= Request =
Update the stretch from the line containing "Click the solid" through the line containing "Mark the lowest" by replacing "small" with "tiny" and leaving everything else as it is. Return only those lines.

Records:
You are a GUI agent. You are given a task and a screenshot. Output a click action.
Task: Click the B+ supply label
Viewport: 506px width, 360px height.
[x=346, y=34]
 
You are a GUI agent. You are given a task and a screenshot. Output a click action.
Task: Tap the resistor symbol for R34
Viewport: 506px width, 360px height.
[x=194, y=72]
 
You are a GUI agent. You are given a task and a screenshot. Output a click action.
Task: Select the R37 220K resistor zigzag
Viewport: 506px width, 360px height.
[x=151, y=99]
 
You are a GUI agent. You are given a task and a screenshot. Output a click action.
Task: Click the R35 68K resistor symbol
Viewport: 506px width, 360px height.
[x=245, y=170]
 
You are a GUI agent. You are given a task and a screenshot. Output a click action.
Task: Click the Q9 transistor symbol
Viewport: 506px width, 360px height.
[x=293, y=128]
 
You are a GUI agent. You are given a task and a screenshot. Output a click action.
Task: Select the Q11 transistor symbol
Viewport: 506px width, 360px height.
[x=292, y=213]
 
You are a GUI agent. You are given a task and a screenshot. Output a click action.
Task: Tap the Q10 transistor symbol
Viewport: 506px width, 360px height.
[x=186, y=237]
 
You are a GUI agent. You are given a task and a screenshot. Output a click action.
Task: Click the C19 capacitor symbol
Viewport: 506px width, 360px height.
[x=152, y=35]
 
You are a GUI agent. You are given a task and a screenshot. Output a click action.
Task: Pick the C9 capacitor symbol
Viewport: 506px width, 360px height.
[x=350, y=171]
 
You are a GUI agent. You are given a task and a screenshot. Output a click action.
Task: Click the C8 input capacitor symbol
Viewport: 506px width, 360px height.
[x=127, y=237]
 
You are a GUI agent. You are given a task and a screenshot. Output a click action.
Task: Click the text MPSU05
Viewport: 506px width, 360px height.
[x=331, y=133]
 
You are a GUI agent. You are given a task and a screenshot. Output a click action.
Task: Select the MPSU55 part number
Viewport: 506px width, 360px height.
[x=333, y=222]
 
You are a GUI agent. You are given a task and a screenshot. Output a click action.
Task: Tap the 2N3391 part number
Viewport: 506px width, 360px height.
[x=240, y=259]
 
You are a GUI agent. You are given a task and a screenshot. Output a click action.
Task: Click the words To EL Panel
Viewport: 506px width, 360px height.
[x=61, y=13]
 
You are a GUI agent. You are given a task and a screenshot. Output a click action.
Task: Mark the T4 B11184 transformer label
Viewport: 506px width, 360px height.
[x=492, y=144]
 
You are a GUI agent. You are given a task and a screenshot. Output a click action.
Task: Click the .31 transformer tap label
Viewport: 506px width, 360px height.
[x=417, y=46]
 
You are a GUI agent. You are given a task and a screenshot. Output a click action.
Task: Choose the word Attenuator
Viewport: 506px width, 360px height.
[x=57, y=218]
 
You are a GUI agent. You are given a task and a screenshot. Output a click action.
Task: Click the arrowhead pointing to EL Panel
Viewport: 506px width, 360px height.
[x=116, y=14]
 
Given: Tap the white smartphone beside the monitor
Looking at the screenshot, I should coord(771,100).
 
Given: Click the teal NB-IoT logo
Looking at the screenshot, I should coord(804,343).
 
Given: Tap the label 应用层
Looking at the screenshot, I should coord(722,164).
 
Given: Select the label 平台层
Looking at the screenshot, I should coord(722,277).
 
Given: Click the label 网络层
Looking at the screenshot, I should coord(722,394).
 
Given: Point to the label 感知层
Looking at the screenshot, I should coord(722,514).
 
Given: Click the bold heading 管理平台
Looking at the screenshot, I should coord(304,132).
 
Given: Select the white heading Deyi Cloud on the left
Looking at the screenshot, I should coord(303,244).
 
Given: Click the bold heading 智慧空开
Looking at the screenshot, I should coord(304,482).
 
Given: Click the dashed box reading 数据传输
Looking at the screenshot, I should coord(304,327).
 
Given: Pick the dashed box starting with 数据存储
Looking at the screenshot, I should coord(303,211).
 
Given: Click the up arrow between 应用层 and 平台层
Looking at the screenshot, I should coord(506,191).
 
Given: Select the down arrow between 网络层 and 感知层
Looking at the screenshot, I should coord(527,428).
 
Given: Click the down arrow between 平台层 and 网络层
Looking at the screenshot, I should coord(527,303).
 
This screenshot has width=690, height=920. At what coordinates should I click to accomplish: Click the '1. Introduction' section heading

* * *

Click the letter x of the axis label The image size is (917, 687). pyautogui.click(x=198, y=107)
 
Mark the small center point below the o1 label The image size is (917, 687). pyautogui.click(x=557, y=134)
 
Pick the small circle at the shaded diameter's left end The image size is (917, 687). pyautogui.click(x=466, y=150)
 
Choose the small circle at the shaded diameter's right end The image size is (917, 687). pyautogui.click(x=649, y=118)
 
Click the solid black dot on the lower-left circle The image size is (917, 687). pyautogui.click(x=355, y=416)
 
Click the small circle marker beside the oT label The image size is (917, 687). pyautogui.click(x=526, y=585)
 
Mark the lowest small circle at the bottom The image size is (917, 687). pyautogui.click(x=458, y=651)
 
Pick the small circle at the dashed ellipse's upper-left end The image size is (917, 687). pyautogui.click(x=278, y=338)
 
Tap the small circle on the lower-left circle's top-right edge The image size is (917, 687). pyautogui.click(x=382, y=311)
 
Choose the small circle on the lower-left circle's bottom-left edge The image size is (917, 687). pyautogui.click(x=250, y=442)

---

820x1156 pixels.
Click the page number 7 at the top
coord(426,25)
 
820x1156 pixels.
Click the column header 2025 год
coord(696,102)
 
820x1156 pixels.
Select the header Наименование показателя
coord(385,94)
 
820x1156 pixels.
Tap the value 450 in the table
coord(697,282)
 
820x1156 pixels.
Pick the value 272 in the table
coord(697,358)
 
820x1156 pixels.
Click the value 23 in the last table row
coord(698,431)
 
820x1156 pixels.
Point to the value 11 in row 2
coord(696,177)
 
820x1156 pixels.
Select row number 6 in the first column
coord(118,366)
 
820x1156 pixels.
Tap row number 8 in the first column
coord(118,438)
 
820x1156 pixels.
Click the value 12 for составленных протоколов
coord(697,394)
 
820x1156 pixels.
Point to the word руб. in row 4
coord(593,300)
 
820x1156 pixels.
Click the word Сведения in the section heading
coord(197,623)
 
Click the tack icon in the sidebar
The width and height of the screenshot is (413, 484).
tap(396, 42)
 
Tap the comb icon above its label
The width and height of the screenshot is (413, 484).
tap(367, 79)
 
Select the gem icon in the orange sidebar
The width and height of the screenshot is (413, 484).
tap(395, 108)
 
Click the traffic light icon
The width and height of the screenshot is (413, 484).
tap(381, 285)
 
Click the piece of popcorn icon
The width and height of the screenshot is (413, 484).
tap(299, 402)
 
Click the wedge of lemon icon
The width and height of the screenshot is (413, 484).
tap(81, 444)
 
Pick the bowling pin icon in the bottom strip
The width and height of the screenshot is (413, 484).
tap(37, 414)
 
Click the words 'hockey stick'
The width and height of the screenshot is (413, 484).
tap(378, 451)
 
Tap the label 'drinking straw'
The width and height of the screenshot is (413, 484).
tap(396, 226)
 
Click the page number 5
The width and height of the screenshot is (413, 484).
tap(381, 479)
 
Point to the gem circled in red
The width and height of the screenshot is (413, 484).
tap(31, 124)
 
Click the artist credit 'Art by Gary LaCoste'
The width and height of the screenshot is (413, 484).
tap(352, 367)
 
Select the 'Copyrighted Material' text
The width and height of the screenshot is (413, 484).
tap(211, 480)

= Worked answer =
Click the solid black dot on the lower-left circle The image size is (917, 687). pyautogui.click(x=355, y=416)
 
Click the tiny circle marker beside the oT label The image size is (917, 687). pyautogui.click(x=526, y=585)
 
Mark the lowest tiny circle at the bottom The image size is (917, 687). pyautogui.click(x=458, y=651)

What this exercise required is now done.